## QUOTED PASSAGE
_ _ _ _
Brace yourself for property-tax hikes; CRD boosts budget, hiring 50
The Capital Regional District board approved a provisional budget Wednesday that calls for a 6.2 per cent increase in operational spending and the addition of 50 employees.
Homeowners will experience differing impacts depending on the municipality in which they live, but the district expects its annual haul from property taxes to jump by nearly eight per cent to $72.9 million.
The financial hit to homeowners will be softened somewhat by tax cuts from the Capital Regional Hospital District, which is beginning to reap the benefits of its deal with Island Health to build The Summit, a 320-bed seniors long-term care home at 955 Hillside Ave.
Colin Plant, who chairs the CRD board, defended the 6.2 per cent spending hike as affordable for taxpayers.
“We may get feedback from the public between now and March, but this board was not afraid that this budget would be the tipping point for people,” he said.
“No one has said to me: ‘Colin, we’re spending too much money on parks. We’re spending too much on water infrastructure.’ ”
He noted as well that the tax impact will likely be reduced once the district receives revised assessment information.
“Everything makes life less affordable, but the services we’re providing give us the quality of life that make us want to live here,” he said.
District officials said most of the 50 additional employees are needed to staff the new core-area sewage treatment plant as well as a number of affordable housing projects.
The district initially proposed boosting spending by $15.1 million to $277 million to cover inflationary pressures, rising operating costs, the sewage treatment project and debt servicing.
The board, however, approved an additional $1.1 million, most of which — $925,000 — will be used to cover an annual shortfall needed to repair and replace trails, dams and other assets in regional parks. All of the money will come from property taxes.
“It will put the money into our park system that we need to put in, not in two years, not in three years, but right away, starting next year,” Victoria Mayor Lisa Helps said.
_ _ _ _
## EXERCISE DATA
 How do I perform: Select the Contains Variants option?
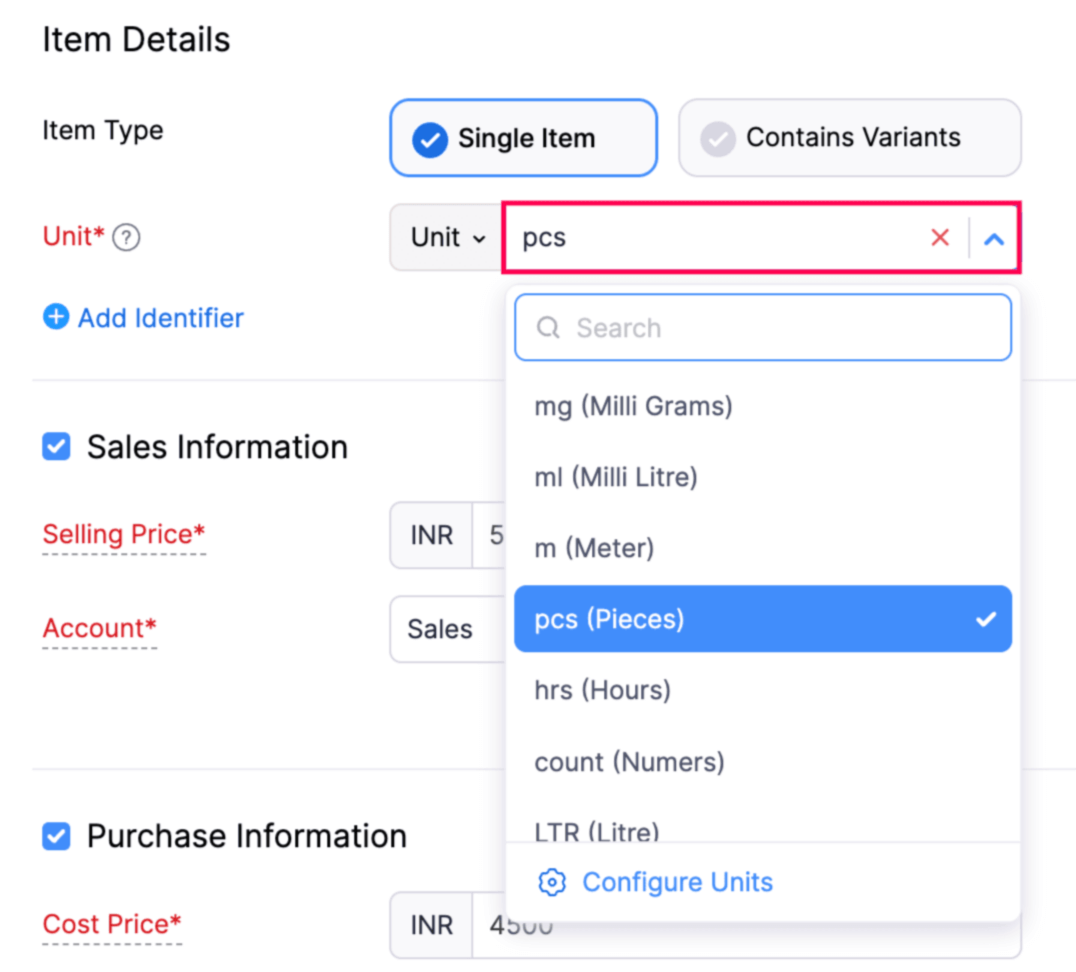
_ _ _ _
## WORK TO BE COMPLETED
In the article on the regional district budget, how many beds will The Summit hold? Rely solely on the text and disregard the material.

## EXERCISE SOLUTION
320 beds.